Все подходили, кланялись в пояс, отведывали кутьи. Баламучиху просто-таки из стороны в сторону поводило от злости: ей-то теперь приблизиться к угощенью было никак невозможно! Только и оставалось, что, согнувшись в три погибели за потемнелым от дождей, покосившимся крестом на дальней могилке, смотреть, как расходится народ.
Скоро над влажным холмиком остались трое: отец, брат и сестра упокойницы. Девочка тихо плакала, брат был мрачен; старик — и того мрачнее, едва на ногах держался, хотя весь обряд вынес спокойно. В последний раз припав к могилке, наконец ушли и Меншиковы. Теперь можно было и Баламучихе выбираться из своего укрытия. Она решила все-таки пойти на поминки: упустить даровое угощение, а главное, еще одну возможность позлорадствовать, было свыше ее сил.
Дождавшись, пока отдалились на приличное расстояние Меншиковы и еще один какой-то задержавшийся на кладбище человек (Баламучиха прежде видела его в Березове, хотя он был не здешний, а, по слухам, подручный какого-то промышленника, жившего в тайге), старуха засеменила было меж могил, как вдруг дробный топот заставил ее оглянуться и замереть…
* * *
От околицы, по вытоптанному выгону, бежало стадо оленей. Неслись как угорелые, однако ж, чем ближе подбегали к погосту, тем медленнее передвигали проворными ногами, тише били в землю копытами.
И вот они вступили на кладбище. Чудилось, серая река ручейками растекается меж земляными холмиками.
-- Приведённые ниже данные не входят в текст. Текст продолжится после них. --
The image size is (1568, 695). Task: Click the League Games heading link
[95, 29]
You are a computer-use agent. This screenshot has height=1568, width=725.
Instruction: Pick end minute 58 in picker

— Кыш! Кыш! — всплеснула руками Баламучиха, да осеклась: олени не топтали могил, не валили крестов — бродили туда-сюда, словно в растерянности, изредка озираясь на своего вожака, который сразу подошел к свежезасыпанному холмику, где упокоилась новопреставленная раба божия Мария, и стал там, вытянув голову, увенчанную короною великолепных рогов.
Ноздри его вздрагивали, бархатистые губы чуть касались сырой земли. Казалось, он трепетно ищет что-то: пытается почуять чей-то запах, услышать чей-то зов…
Олени притихли, остановились — смотрели на своего вожака: у всех морды вытянуты, глаза полузакрыты, ноздри дрожат…
И вдруг волнение охватило их — всех разом. Дрожь прошла по серым телам, глаза исполнились ужаса!
Вожак-олень гневно ударил в землю копытом, вскинул гордую голову, издал короткий призывный клич.
Наклонил голову набок, словно прислушиваясь, — но никто не отозвался… Протяжный, мучительный рев огласил округу, вожак-олень пал на колени, положил тяжелую голову на могильный холм, а из прекрасных, зеркальных глаз его медленно выкатилась тяжелая, прозрачная слеза.
Баламучиха содрогнулась. Пусть не душа у нее была, а душонка, но все ж вещая, и происходящее заставило ее исполниться трепетного ужаса. Все, что она видела, было необъяснимым, пугающим — и надрывало старческое сердце, которое, чудилось, уже ничто не могло уязвить. Ноги у нее подгибались, однако она, чуть ли не волоком, все же выволокла себя с кладбища, благо олени не обратили на нее ни малого внимания.